Ministry of Health – Main activities to promote improved treatment for premature babies, in honor of World Prematurity Day 2014

Prematurity is defined as delivery prior to week 37 of pregnancy. In 2013, 12,516 premature babies were born, constituting 7.32% of the 171,088 births in Israel that year. 1.237% of babies were born before week 33, and 0.3% are born before week 28.  Approximately one third of all premature babies were twins, and some 2% were triplets or higher-order births.
The Ministry of Health is working decisively to promote improved treatment for premature babies. Below are the highlights of its activities:
Public Health Services at the Ministry of Health, in conjunction with the “Ashalim” association, have developed a program to improve monitoring of premature babies in the community at Tipat Halav family health centers.  The program involves an extensive training course on the unique needs of premature babies and how to provide these needs, to be given to 30 public healthcare nurses, who will coordinate this field and be responsible for monitoring premature babies in 4 sub-districts in Israel.  
Monitoring the growth of premature babies: A circular on monitoring growth in infants and children was published by the director of Public Health Services , which adopts the standard growth charts published by the World Health Organization in 2006.  The circular devotes a special section to monitoring growth of premature infants, with instructions for assessing growth while making adjustments for the baby’s chronological age in accordance with the number of weeks that the baby was born prematurely.  An additional section on monitoring head circumference includes information about additional professional issues related to monitoring of premature infants.  The Ministry of Health continues to work to make child development services accessible at early childhood centers and at child development centers that have been opened in localities that have joined Program 360 – the National Program for Prevention and Treatment of Children and Youth at Risk.
The Ministry of Health has decided to establish a pilot milk bank. A circular has been published regarding operational procedures for milk bank management. Several hospitals have expressed interest in establishing a milk bank, and are at advanced stages of implementation of the program.  The Ministry of Health has initiated funding and support for the establishment of a milk bank at two hospitals in peripheral regions.

A neonatal ICU incentives program has been created:

  1. In December 2013, a circular published by the Medical Administration, set standards for treatment in neonatal intensive care units, based on consultations with the Neonatal Society.
  2. Allocation of beds for neonatal intensive care units – 240 of the 960 beds in the general beds program for 2011-15.

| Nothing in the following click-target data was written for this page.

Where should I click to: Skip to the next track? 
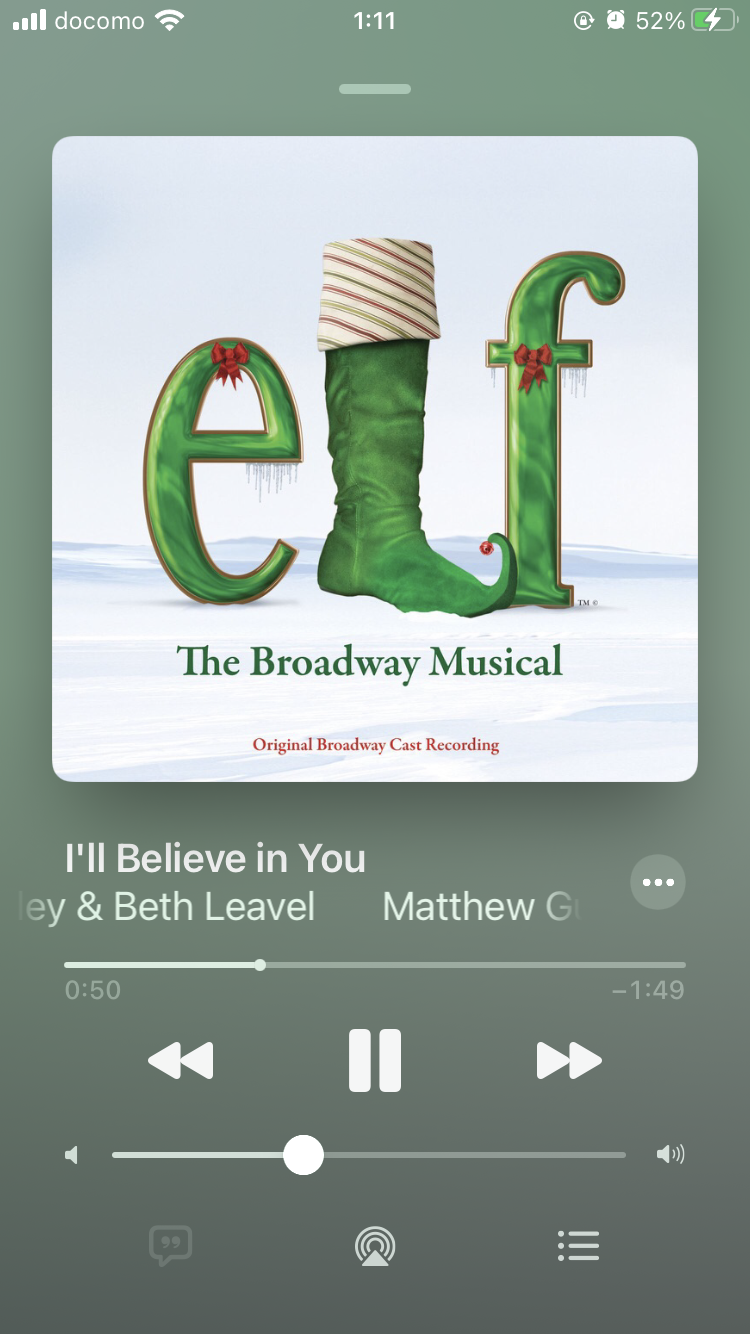pos(569,1060)
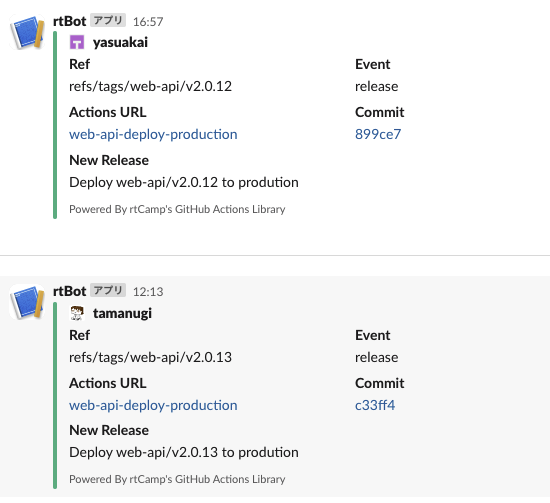
Task: Click the rtBot sender name at 16:57
Action: pyautogui.click(x=69, y=21)
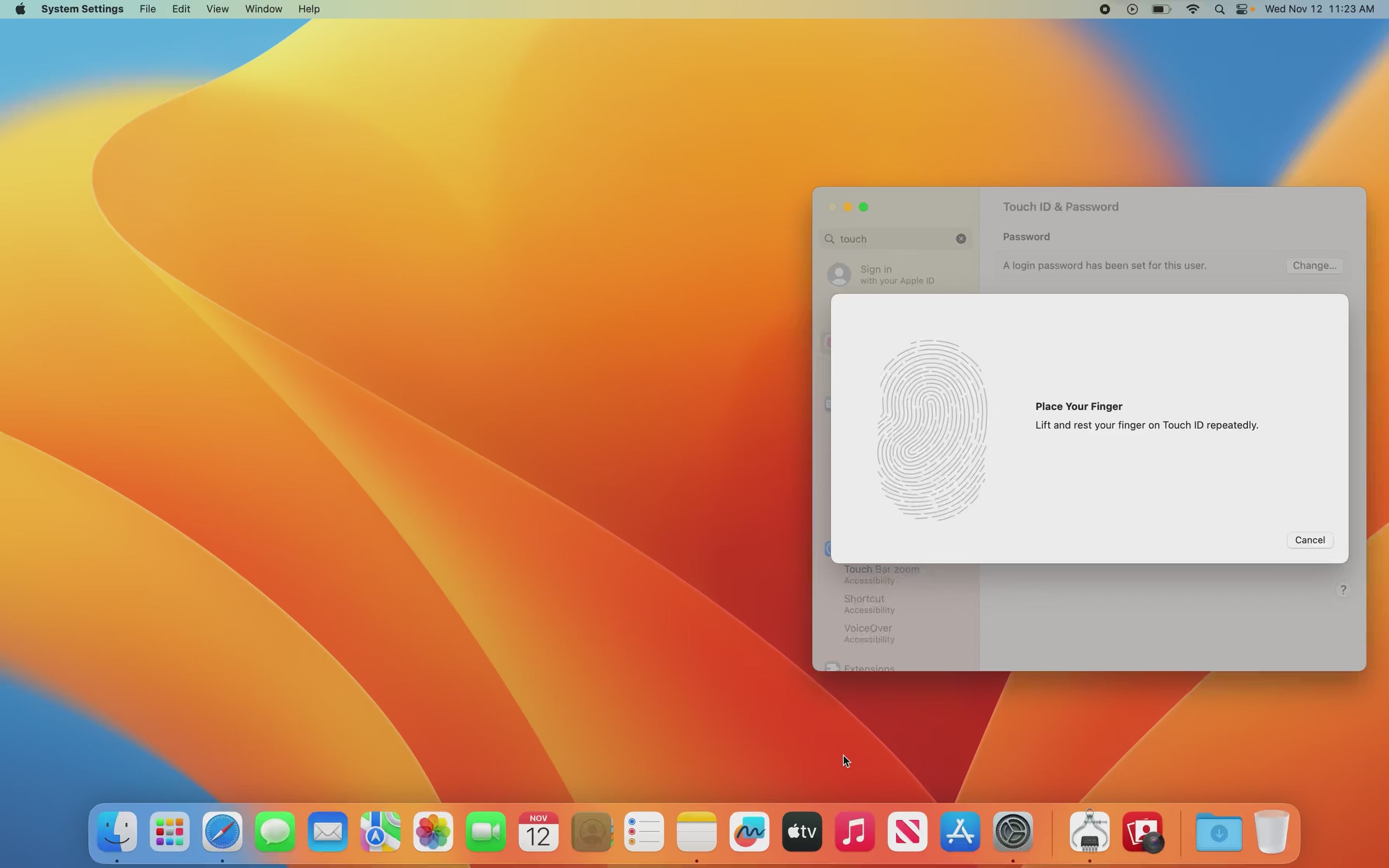Click the help question mark button
Viewport: 1389px width, 868px height.
1344,589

  3. The incentives model – The treasury has agreed to allocate money to improve the state of the neonatal intensive care units, using a special incentives model known as the stars model.  This incentives model assesses inputs and outcomes based on the standards recommended in the circular published by the Medical Administration  in December 2013. These include human resources, infrastructure and incidents of infection in neonatal intensive care units. The treasury has agreed to allocate an annual increase of NIS 20 million to the basic budget each year for 4 years, for a total of a NIS 80 million increase. The five most outstanding neonatal intensive care units will receive a double increase for each premature baby.

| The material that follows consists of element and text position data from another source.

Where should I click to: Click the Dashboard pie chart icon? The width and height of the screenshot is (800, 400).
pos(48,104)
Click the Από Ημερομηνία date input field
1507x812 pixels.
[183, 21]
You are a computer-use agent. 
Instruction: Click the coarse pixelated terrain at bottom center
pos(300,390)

  4. A daily report of neonatal intensive care unit (NICU) occupancy rates (for all NICUs) has been distributed to all NICU directors since June 2014. This helps regulate transfer of premature babies and pregnant women who are at risk for premature birth from hospitals with overcrowded NICUs.
  5. The National “Touch Zero” Program: A program that aims to reduce the prevalence of NICU-acquired infections has been underway for several months. The program is led by the Israel Neonatal Society, in conjunction with neonatal intensive care unit nurses and the Ministry of Health.
    The objective of the program is to reduce the prevalence of NICU-acquired infections by 25% each year, through cultural and behavioral changes and by improving work practices of the staff responsible for premature babies.
    The procedure includes creating uniform guidelines for treatment of premature babies throughout Israel, use of checklists, observation, monitoring adherence to the guidelines and learning from incidents of infection.
    A local team has been appointed at each neonatal intensive care unit to implement the program. This team is directed by the project’s central steering committee, in conjunction with all neonatal intensive care units.